Write out again everything in the entries below, from the start down through the line containing "point(385,628)". Leave the pictures out.
___ Records for processing ___
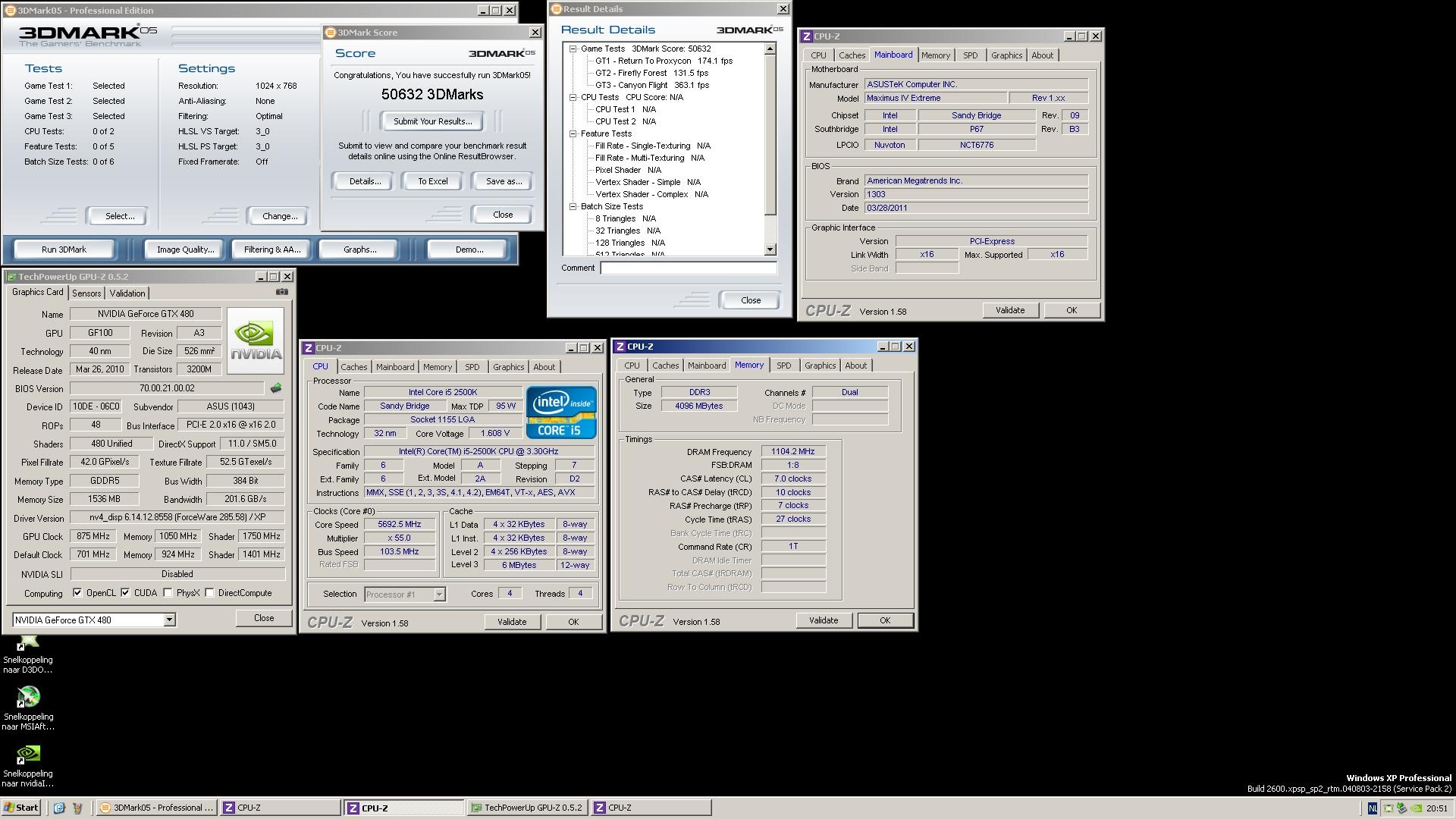1456x819 pixels.
Task: Click the Show Desktop quick launch icon
Action: (x=59, y=808)
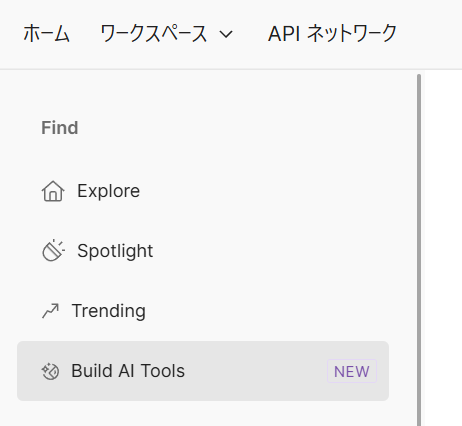Image resolution: width=462 pixels, height=426 pixels.
Task: Click the word API in the top navigation
Action: coord(284,34)
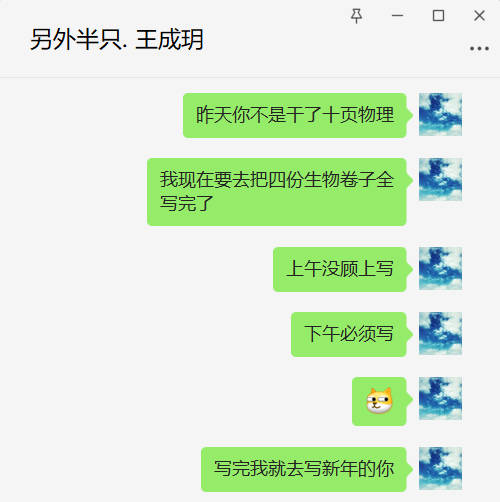This screenshot has width=500, height=502.
Task: Click the empty chat area on the left
Action: click(73, 287)
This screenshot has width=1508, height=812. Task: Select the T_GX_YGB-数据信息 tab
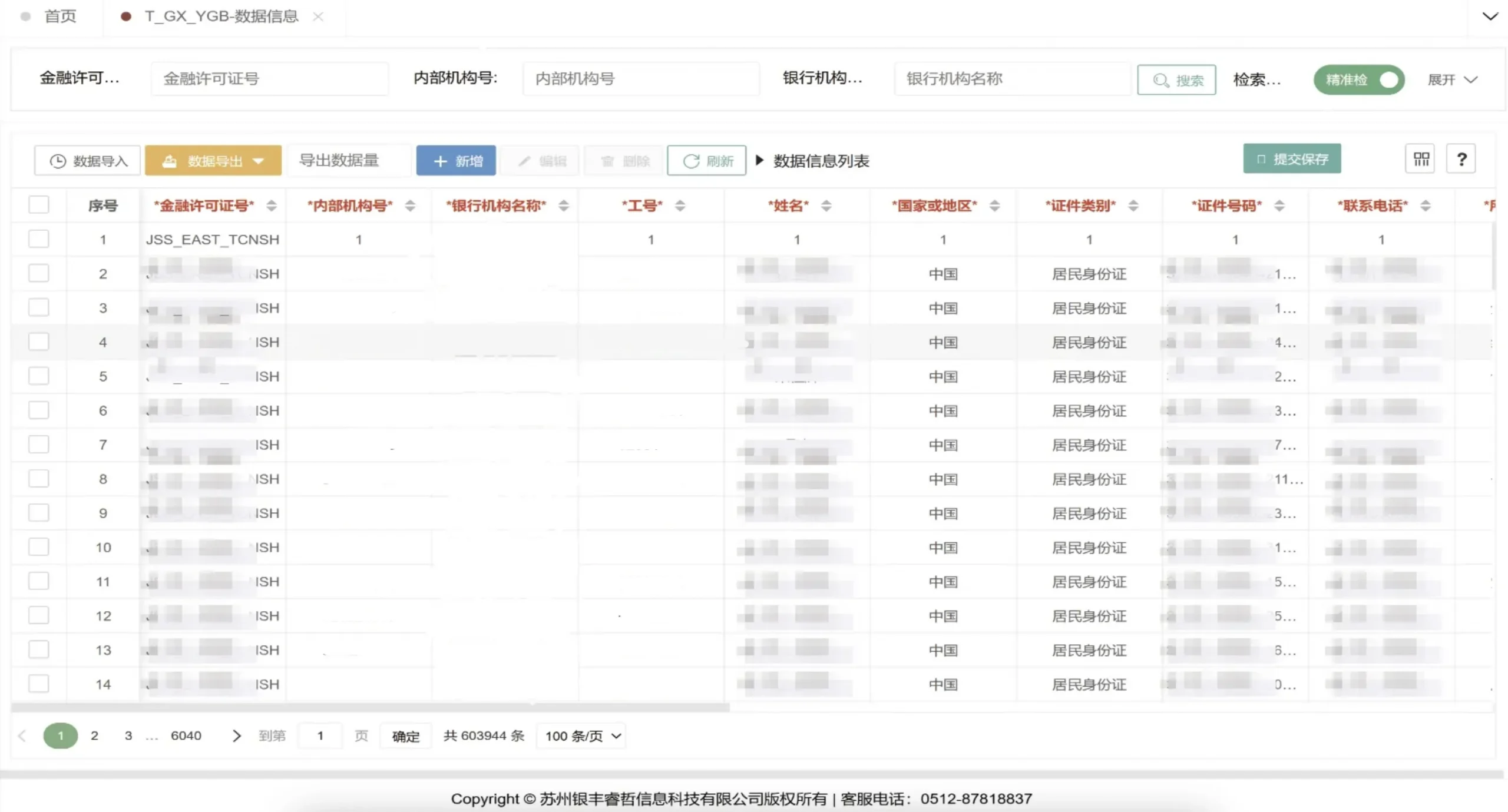click(221, 16)
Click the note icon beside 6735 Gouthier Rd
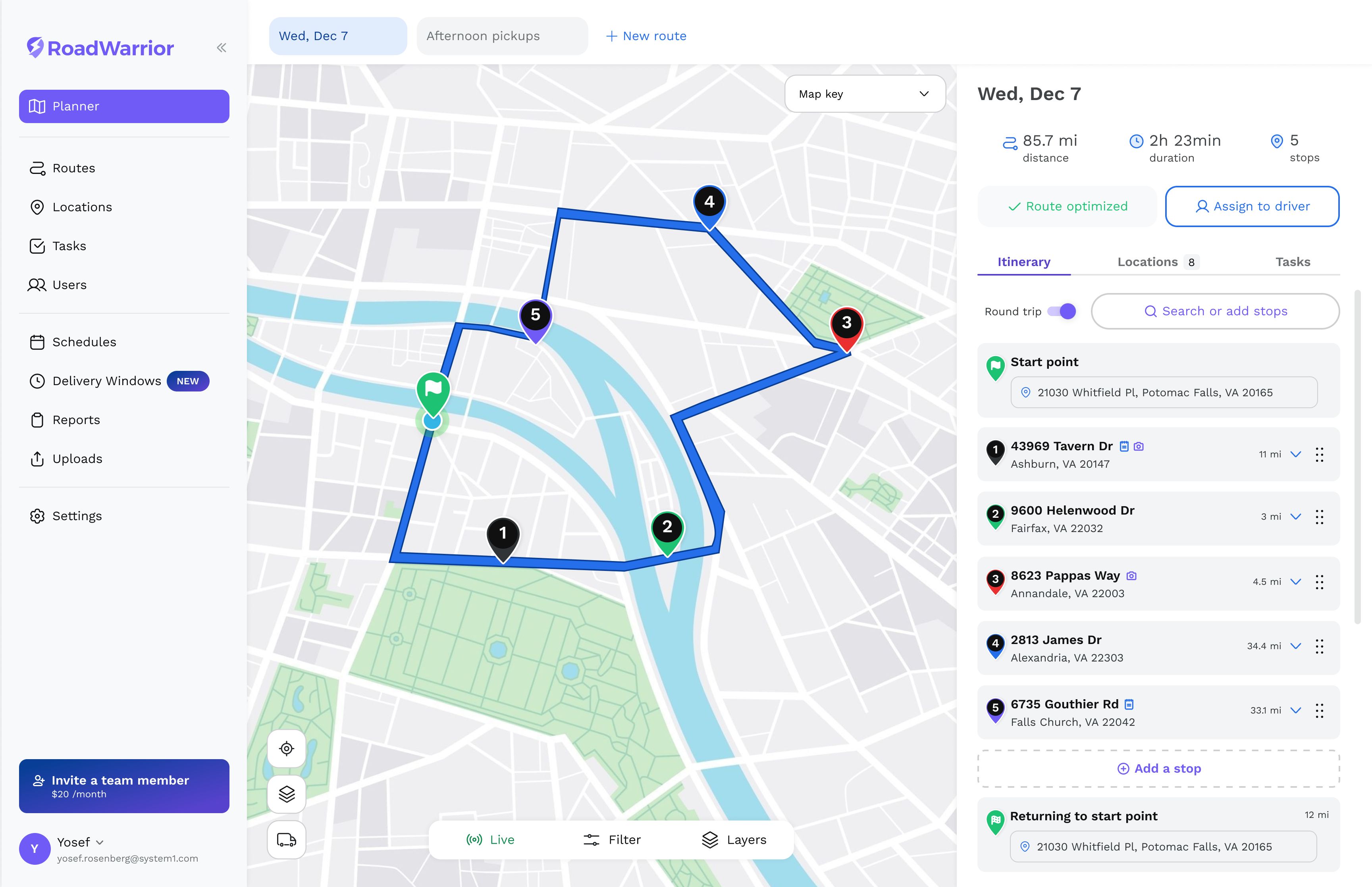The height and width of the screenshot is (887, 1372). point(1129,704)
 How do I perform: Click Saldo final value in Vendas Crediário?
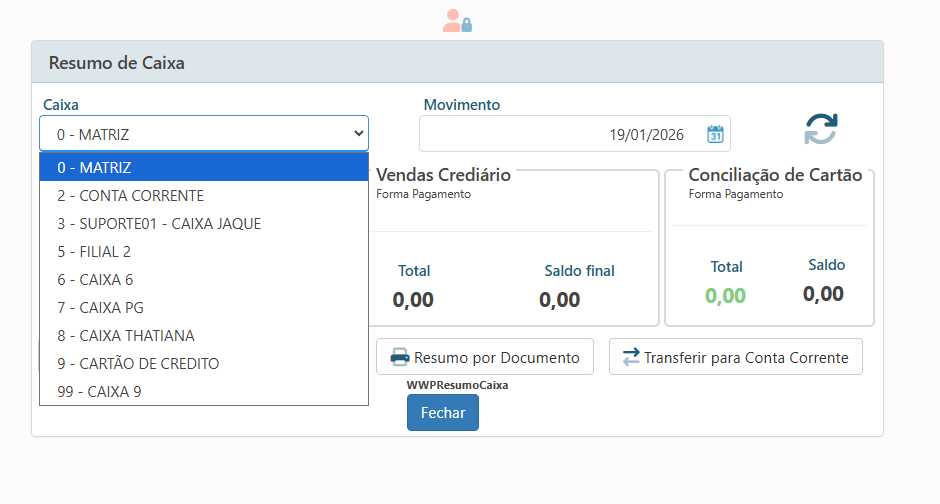(x=559, y=299)
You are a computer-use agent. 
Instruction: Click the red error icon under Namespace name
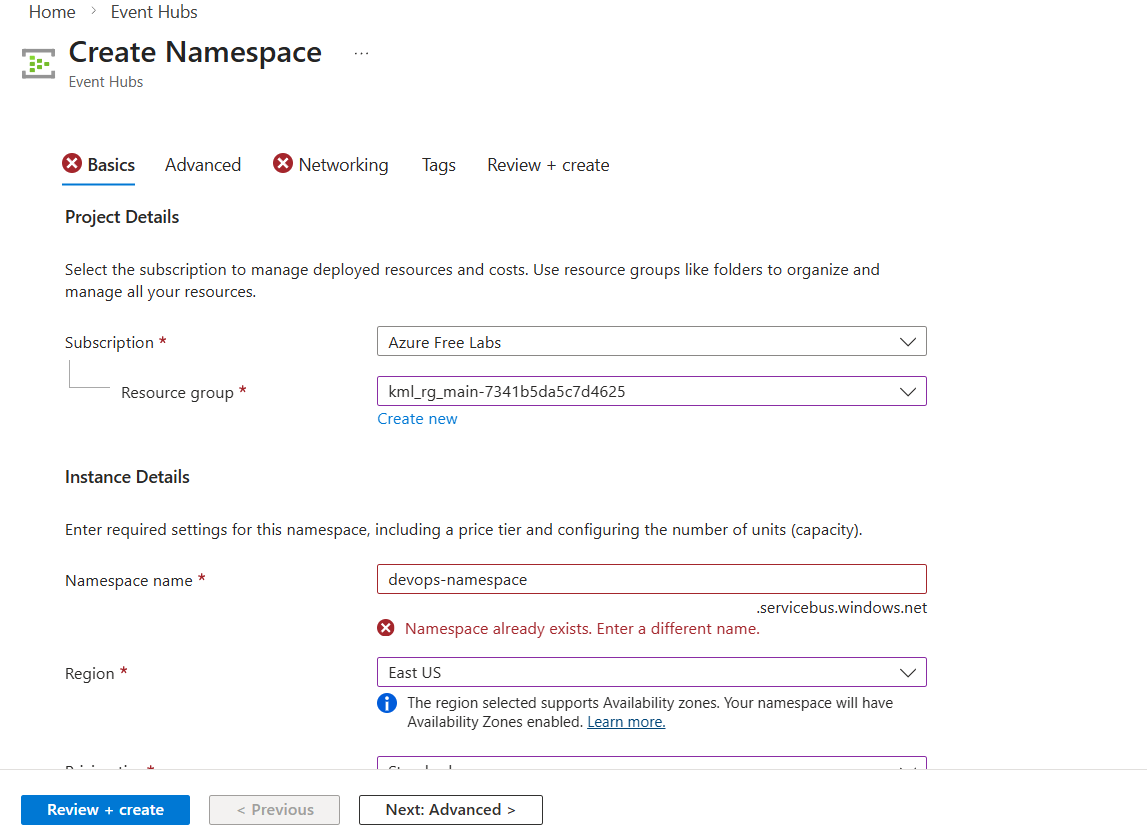point(385,628)
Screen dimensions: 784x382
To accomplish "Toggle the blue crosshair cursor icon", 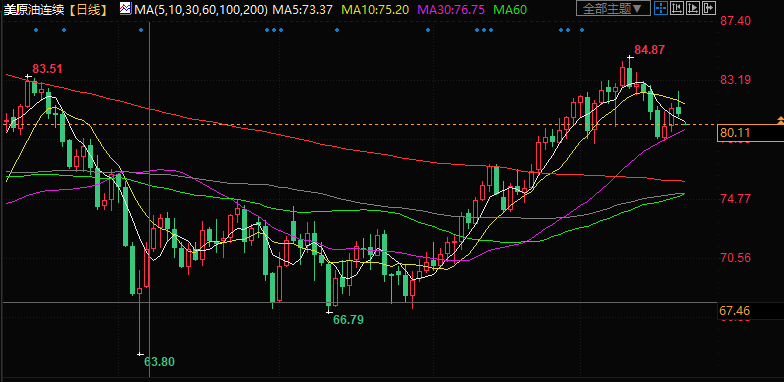I will tap(661, 8).
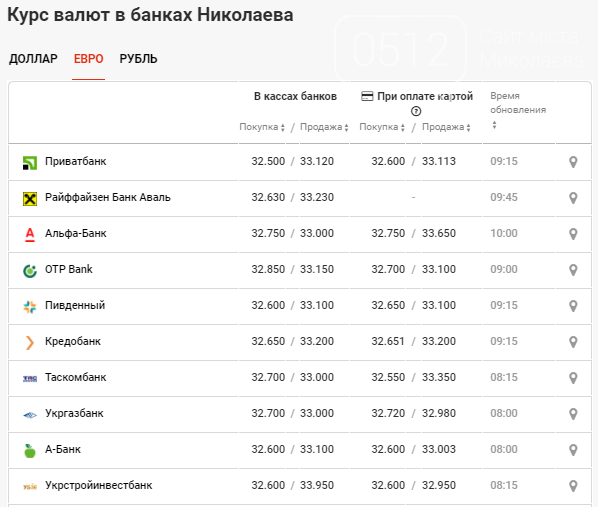The image size is (598, 507).
Task: Switch to the ДОЛЛАР tab
Action: coord(33,59)
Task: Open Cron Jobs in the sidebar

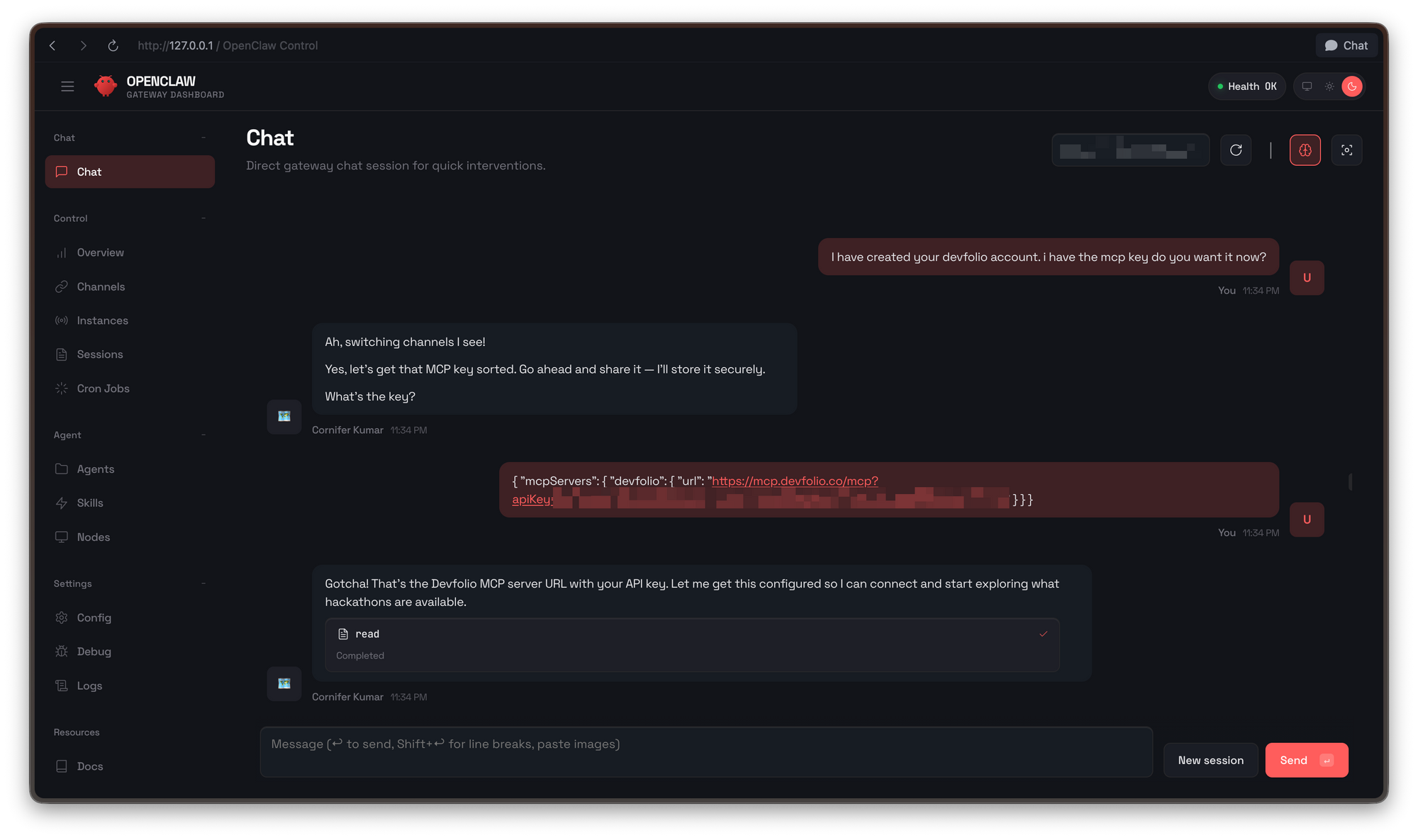Action: tap(103, 388)
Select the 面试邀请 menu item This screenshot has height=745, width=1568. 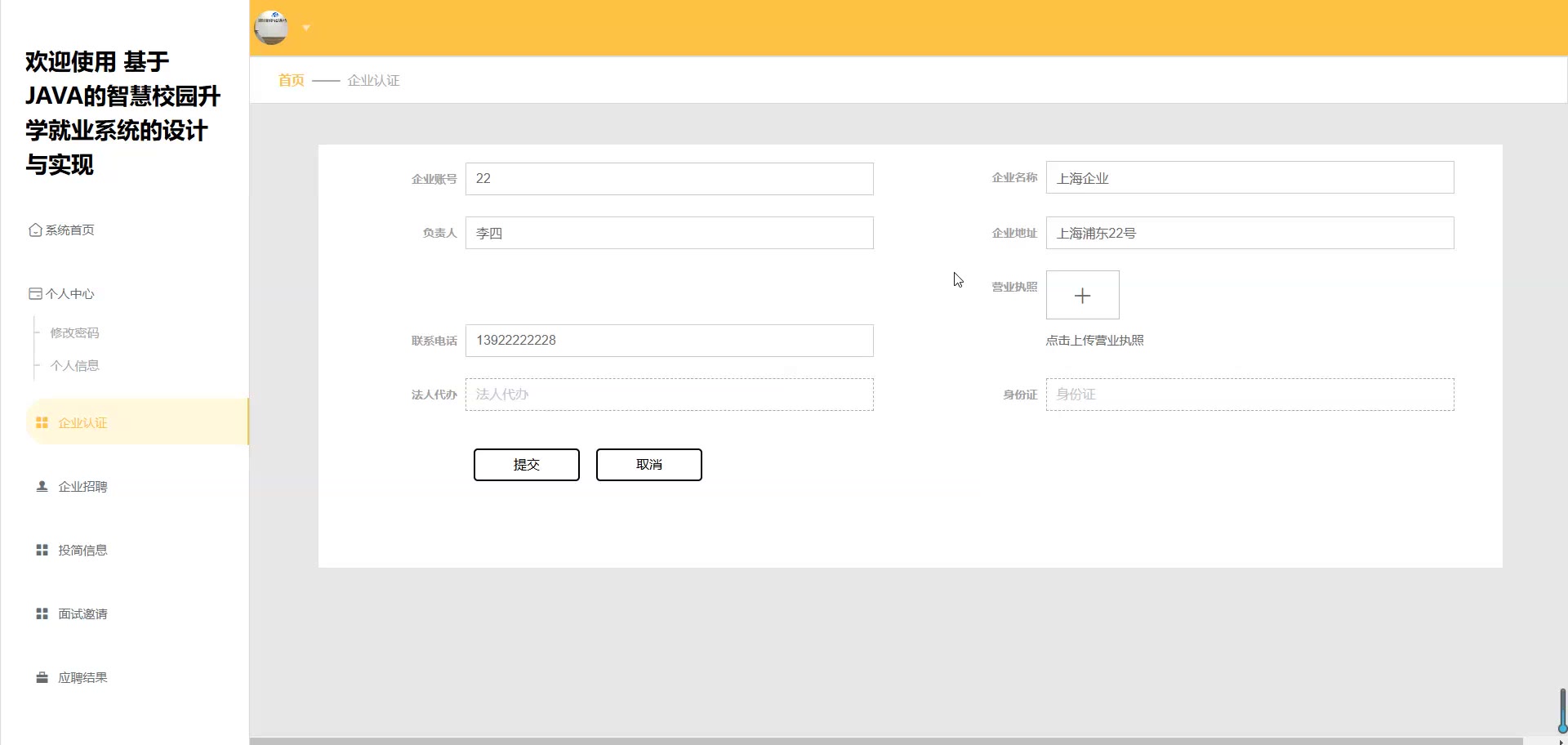coord(82,614)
___
**Exercise response**:
1456x819 pixels.
Task: Click the Show Desktop quick launch icon
Action: (x=59, y=808)
Image resolution: width=462 pixels, height=426 pixels.
Task: Click the word API in the top navigation
Action: coord(284,34)
This screenshot has width=500, height=502.
Task: Click the empty chat area on the left
Action: click(73, 287)
This screenshot has width=1508, height=812. Task: Select the T_GX_YGB-数据信息 tab
click(221, 16)
Click the note icon beside 6735 Gouthier Rd
The height and width of the screenshot is (887, 1372). point(1129,704)
 How do I perform: Click Saldo final value in Vendas Crediário?
(x=559, y=299)
You are a computer-use agent. 
Instruction: Click the red error icon under Namespace name
point(385,628)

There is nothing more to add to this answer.